__EXERCISES__
1: According to the passage on the Church of St. Anthony of Padua, in what year was the parish established?
2: In the passage on the Church of St. Anthony of Padua, reproduce word for word the part that opens with the words containing "The Church of St. Anthony" and closes with "Italian immigrant community.".

BEGIN PASSAGE SHOWN

The Church of St. Anthony of Padua is a Catholic parish church in the Roman Catholic Archdiocese of New York, located at 155 Sullivan Street at the corner of West Houston Street, in the South Village and SoHo neighborhoods of Manhattan, New York City. It was established in 1859 as the first parish in the United States formed specifically to serve the Italian immigrant community.

History
The parish was founded by a priest named Sanguinetti who had come from Italy with the approval of John Hughes, the Archbishop of New York, to help provide the services of the Catholic faith to his countrymen who had emigrated to the United States. With no clergy available to serve these immigrants in their native language, many had stopped practicing the faith or had begun to join other denominations. The congregation initially worshiped at the former site of the Church of St. Vincent de Paul built in 1841 on Canal Street, which Sanguinetti leased from that parish. He lasted in that ministry for only about a year, however, as he returned to his homeland, feeling overwhelmed and disheartened from the various obstacles which arose for the parish.

END PASSAGE SHOWN
BEGIN SOURCE INFORMATION

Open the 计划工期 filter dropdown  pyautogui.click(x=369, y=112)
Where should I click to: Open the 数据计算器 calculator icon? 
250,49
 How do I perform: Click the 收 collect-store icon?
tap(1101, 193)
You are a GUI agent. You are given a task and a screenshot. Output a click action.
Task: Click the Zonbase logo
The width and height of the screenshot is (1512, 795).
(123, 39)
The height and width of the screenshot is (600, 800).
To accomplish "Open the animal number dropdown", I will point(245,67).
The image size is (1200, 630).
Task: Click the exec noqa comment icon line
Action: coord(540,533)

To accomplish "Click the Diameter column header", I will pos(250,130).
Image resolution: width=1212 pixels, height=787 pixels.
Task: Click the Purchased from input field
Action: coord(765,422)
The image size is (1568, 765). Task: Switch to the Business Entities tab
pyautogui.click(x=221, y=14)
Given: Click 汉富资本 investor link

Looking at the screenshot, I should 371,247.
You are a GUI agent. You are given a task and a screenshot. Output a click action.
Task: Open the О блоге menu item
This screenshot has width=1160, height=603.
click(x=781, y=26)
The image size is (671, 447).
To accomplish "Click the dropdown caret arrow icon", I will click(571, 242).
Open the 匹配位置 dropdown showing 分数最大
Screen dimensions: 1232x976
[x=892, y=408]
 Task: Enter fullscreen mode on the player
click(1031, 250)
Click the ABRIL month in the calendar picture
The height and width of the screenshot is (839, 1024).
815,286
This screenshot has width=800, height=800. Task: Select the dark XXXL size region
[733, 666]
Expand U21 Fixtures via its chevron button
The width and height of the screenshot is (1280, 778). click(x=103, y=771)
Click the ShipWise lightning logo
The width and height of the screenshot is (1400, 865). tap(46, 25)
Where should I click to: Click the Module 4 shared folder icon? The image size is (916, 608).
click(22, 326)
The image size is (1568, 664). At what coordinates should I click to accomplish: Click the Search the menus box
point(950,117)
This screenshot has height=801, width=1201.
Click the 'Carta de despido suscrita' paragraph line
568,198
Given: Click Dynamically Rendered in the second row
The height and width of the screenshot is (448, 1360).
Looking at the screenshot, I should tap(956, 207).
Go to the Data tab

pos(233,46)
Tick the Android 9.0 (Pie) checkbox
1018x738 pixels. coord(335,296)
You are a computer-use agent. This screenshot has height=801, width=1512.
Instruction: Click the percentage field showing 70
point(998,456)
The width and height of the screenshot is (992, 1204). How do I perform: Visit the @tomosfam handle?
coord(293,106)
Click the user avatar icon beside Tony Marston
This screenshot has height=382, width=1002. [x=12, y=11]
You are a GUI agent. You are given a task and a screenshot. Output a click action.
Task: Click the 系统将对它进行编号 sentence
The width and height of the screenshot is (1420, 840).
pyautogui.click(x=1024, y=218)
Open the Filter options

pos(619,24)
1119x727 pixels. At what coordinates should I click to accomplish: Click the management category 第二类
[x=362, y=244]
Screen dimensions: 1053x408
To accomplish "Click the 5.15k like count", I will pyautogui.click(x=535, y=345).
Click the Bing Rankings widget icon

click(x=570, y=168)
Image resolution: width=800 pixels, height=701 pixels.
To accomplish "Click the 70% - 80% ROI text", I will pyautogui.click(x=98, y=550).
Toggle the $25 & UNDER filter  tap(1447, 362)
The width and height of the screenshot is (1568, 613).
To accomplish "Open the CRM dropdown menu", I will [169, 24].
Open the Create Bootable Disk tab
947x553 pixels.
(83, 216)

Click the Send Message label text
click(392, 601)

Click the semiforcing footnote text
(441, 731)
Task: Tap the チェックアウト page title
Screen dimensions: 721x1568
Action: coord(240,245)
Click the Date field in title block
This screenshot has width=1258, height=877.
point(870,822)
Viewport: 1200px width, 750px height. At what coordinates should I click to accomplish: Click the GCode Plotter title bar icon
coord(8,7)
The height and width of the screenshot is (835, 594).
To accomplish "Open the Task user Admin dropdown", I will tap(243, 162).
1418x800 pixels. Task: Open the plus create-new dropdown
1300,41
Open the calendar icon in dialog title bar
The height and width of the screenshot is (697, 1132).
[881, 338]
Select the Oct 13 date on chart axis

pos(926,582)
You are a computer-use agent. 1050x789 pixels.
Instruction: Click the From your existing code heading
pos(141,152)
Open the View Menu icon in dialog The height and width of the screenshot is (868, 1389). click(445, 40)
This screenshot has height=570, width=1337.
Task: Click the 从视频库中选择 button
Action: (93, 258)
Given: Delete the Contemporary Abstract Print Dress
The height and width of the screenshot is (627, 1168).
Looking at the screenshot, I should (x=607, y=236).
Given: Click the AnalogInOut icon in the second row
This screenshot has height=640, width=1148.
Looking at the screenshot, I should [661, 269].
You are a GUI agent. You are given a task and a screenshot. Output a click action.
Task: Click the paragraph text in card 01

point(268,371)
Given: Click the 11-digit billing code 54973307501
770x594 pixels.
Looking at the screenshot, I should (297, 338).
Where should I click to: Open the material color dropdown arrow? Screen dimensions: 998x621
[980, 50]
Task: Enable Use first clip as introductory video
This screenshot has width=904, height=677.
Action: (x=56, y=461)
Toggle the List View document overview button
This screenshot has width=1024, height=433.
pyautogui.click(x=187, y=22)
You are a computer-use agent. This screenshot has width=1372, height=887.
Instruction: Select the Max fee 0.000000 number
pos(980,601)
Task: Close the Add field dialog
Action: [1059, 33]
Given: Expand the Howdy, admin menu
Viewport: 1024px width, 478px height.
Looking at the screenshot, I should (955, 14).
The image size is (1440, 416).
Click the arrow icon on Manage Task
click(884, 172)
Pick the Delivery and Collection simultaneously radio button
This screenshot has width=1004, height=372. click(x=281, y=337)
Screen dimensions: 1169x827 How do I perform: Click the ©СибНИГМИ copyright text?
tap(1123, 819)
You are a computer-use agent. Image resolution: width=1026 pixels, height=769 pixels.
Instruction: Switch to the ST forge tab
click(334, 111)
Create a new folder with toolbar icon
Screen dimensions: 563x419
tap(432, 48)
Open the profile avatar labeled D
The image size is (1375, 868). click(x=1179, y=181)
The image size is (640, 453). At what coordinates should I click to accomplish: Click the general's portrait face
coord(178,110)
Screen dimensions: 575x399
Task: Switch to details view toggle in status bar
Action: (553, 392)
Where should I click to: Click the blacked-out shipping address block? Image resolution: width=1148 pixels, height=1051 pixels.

END SOURCE INFORMATION

__LIST OF ANSWERS__
1: 1859

2:
The Church of St. Anthony of Padua is a Catholic parish church in the Roman Catholic Archdiocese of New York, located at 155 Sullivan Street at the corner of West Houston Street, in the South Village and SoHo neighborhoods of Manhattan, New York City. It was established in 1859 as the first parish in the United States formed specifically to serve the Italian immigrant community.